Return each line of the material below as a string in a JSON list, one string per line, with blank lines left out. Leave the pictures out of the answer.

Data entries

= = = = = = =

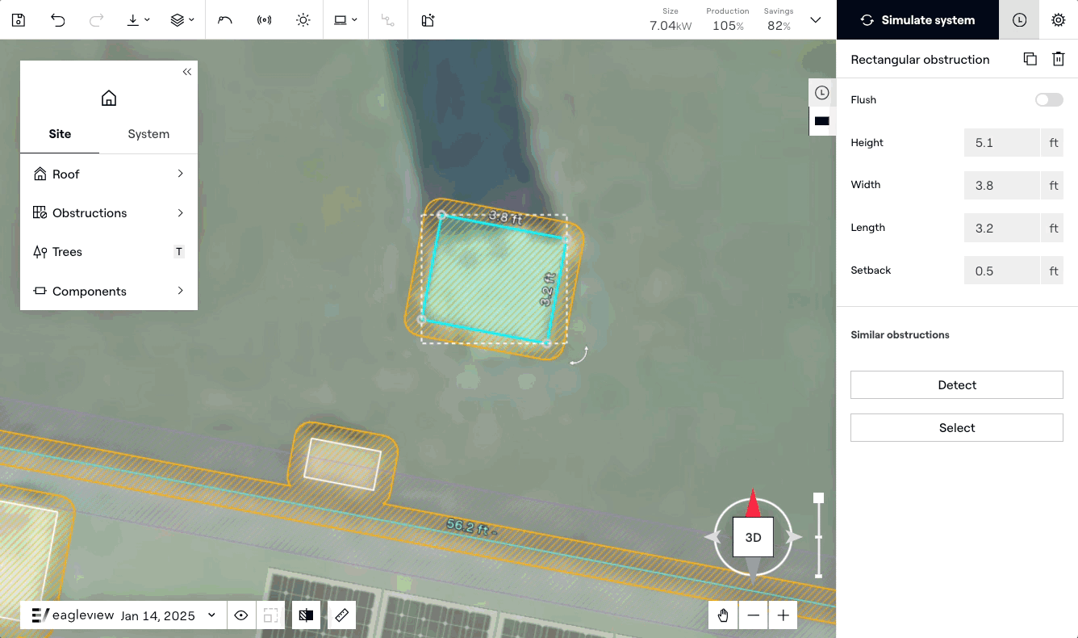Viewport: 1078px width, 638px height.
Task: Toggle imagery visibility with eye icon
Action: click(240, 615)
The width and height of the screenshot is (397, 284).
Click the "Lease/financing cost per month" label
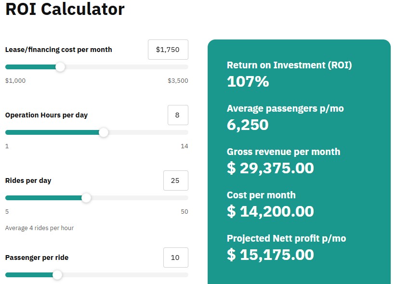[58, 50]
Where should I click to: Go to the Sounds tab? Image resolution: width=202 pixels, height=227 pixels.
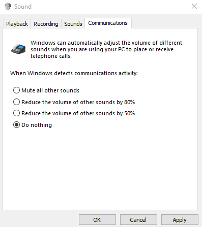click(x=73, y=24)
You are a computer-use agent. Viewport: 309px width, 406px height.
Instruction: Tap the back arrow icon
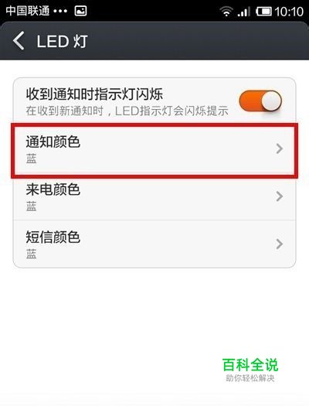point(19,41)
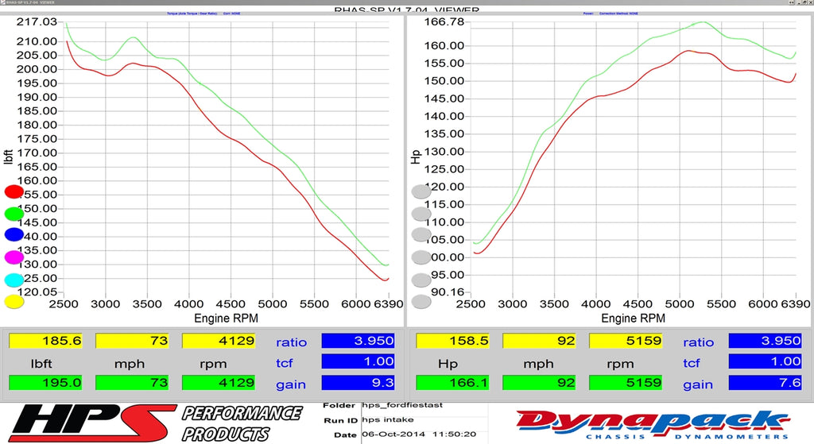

= = = = = = =

**Exercise solution**.
[
  "Viewport: 1078px width, 638px height.",
  "Task: Toggle imagery visibility with eye icon",
  "Action: click(240, 615)",
  "The width and height of the screenshot is (397, 284).",
  "Click the \"Lease/financing cost per month\" label",
  "[58, 50]",
  "Where should I click to: Go to the Sounds tab? Image resolution: width=202 pixels, height=227 pixels.",
  "click(x=73, y=24)",
  "You are a computer-use agent. Viewport: 309px width, 406px height.",
  "Instruction: Tap the back arrow icon",
  "point(19,41)"
]